Arrivée à destination, le 21 mars 1895, après quelques semaines d’un
voyage long et pénible, il devient le 14 avril " le prisonnier
de l'île du Diable ", un îlot désolé battu par les vents et
écrasé par le soleil.
Le " traître " loge dans une case de 4 mètres de
côté, aux fenêtres grillagées. Revêtu en permanence de la tenue de
déporté, il reçoit la ration de la troupe. Alfred Dreyfus se promène
le matin, toujours suivi par un surveillant. L’après-midi, la chaleur
est insupportable. Le 5 octobre 1895, il se décide à écrire au
président de la République Félix Faure, protestant de nouveau de son
innocence, afin de lui demander d’intercéder en sa faveur. Le 12
janvier suivant, Alfred Dreyfus reçoit une réponse laconique : "

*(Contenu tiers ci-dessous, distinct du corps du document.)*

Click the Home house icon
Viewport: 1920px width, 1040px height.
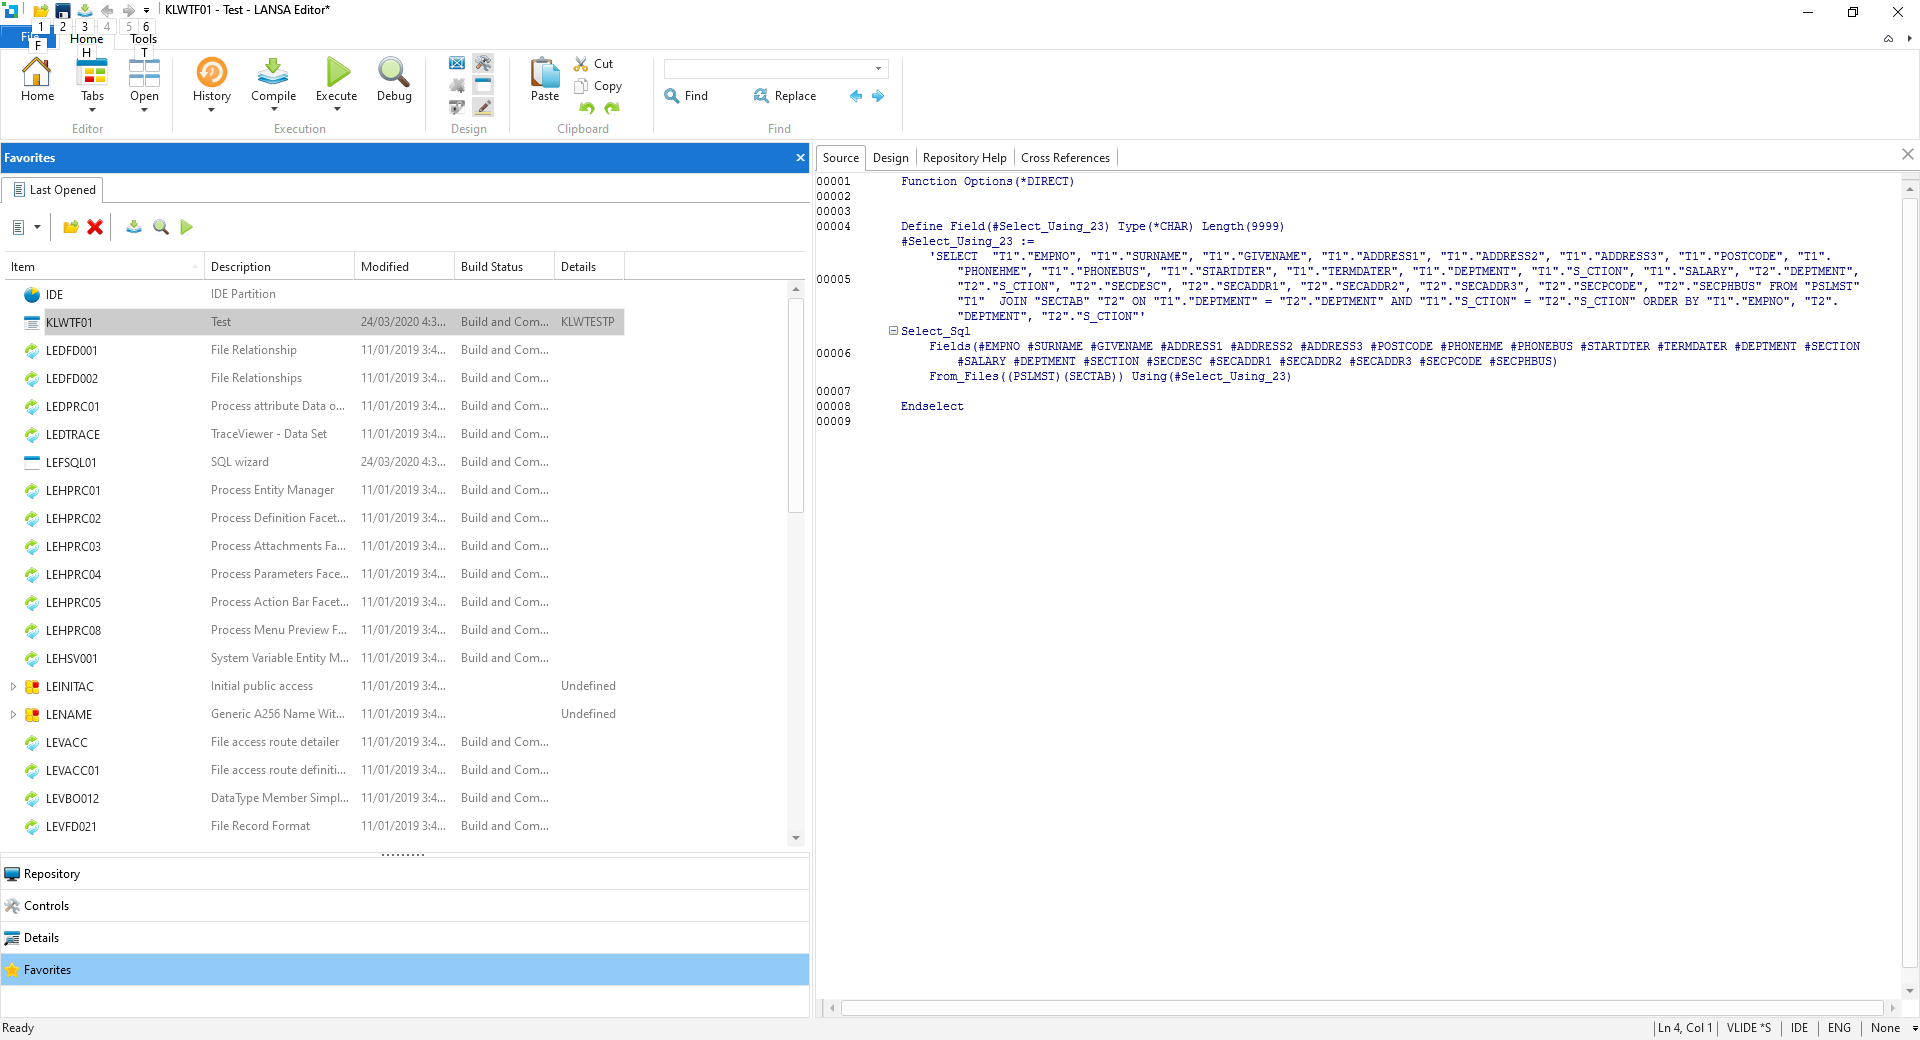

Repoussée sans commentaires ". Ses geôliers apportent
régulièrement à l’ancien officier du papier, ce qui lui permet de
tenir un journal. " Brisé corps et âme ", il adresse
ce texte à Félix Faure après l’avoir clos, le 10 septembre 1896. A
cette date en effet, ses conditions de vie ont changé. Le 2 septembre
précédant, le South Wales Argus, un journal anglais, annonce
l'évasion de Dreyfus. Relayé par la presse française, la nouvelle se
répand, causant un émoi profond dans la population française. Quelques
jours plus tard, à l'île du Diable, Alfred Dreyfus est mis au fer.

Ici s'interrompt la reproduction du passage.